I want to write fast. I want to write chunks and assemble the chunks easily. I want to be able to publish the chunks molecularly as I build the organism.

The urge to publish molecules and a desire to escape bloated WordPress (I was once reasonably familiar with WordPress including diving into PHP when necessary—no more) led to a leisurely exploration of static website generators, text editors, git, and many other exciting (!) tools. It lead to note-taking apps like Roam and Obsidian. All of this took me away from what I want to do: get stuff out of my brain and out on the web.

It’s back to Word on OneDrive. Let someone else get it from Word to HTML and onto a web host. Word let’s me outline easily. (Yes I tried innumerable outlining tools). Word lets me embed images easily: drag and drop.

The lesson is: so only what only you can do. I am good at diving deep—getting all the way wet—in a subject area, and I know viscerally when I have reached the bottom of the ocean for that topic.

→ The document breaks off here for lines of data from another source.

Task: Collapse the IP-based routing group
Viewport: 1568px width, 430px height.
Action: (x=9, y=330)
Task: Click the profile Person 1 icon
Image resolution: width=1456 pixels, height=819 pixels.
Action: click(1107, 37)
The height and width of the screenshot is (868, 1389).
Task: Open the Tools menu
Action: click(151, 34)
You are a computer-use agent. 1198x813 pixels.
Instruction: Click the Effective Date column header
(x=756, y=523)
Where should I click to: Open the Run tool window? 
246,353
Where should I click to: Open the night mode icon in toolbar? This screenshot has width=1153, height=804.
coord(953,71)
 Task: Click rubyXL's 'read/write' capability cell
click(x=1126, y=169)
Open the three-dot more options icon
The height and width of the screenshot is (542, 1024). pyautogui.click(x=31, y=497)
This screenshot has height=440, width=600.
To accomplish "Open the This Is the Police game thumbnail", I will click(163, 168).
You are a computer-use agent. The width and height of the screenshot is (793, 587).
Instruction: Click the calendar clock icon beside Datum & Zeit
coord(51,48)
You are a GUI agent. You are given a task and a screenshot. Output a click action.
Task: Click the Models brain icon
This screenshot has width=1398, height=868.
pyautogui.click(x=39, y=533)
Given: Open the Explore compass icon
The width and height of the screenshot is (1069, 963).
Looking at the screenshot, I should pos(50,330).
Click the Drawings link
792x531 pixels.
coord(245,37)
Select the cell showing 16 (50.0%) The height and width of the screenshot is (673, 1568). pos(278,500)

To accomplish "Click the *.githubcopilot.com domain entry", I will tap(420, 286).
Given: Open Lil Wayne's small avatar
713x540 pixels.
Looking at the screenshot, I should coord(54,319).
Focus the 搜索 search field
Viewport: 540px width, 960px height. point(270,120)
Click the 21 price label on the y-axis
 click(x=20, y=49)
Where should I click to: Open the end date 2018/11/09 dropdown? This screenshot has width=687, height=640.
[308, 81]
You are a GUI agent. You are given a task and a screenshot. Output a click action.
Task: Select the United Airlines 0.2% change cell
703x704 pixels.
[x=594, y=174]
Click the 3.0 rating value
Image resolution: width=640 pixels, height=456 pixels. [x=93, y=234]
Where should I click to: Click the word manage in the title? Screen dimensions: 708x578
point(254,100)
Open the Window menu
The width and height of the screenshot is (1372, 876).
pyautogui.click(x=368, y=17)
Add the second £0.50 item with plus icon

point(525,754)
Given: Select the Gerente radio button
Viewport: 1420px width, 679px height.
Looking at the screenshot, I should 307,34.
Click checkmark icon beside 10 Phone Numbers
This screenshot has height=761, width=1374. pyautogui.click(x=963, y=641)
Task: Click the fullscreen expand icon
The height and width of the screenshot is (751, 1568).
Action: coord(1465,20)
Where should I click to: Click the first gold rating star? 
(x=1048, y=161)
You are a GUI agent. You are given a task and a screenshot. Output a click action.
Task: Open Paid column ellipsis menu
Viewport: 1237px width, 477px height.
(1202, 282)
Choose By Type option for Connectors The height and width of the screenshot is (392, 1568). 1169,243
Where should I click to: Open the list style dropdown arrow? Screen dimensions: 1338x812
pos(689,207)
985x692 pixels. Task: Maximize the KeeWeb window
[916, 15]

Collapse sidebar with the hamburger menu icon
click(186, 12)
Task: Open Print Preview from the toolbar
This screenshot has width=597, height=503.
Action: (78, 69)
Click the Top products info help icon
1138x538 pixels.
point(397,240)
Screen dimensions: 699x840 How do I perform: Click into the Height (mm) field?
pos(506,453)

Research materials on one side and an open document on the other.

I am good at simplifying complexity into diagrams. Omnigraffle pretty, Visio ugly. This is truth, so don’t fight me on it.

My computer is slowly getting lighter and easier to carry around as I delete one application after another. Wally in Dilbert told me that deleting a file from the hard drive would make my computer lighter. It must be true.

But clutter is disappearing too. One book I am writing had a shitshow of disorganized files. Sweeping everything to one place, making that place OneDrive, and then methodically cleaning up the file tree made the project coherent again—and something I want to work on. The mess, and the pieces of the project in disparate places, repelled me.

Memo to self:

  • Only do what only you can do.
  • Solve the rest of the problems with money.

Irony. This website works for precisely the reasons I describe above. One tool: the WordPress app on my phone. The backend is WordPress but I don’t care and I put up with it.

Just like Word. One tool, good enough, tolerate the fact that it’s somewhat shit, and get on with it.

I will solve the conversion of Word to HTML with money. I will let technology come to me with well-considered alternatives and switch when it’s irresistible.

(The desire to leave Mailchimp is irresistible. I just don’t know where I’m going yet. Substack or Beehiiv probably, because of reduced friction).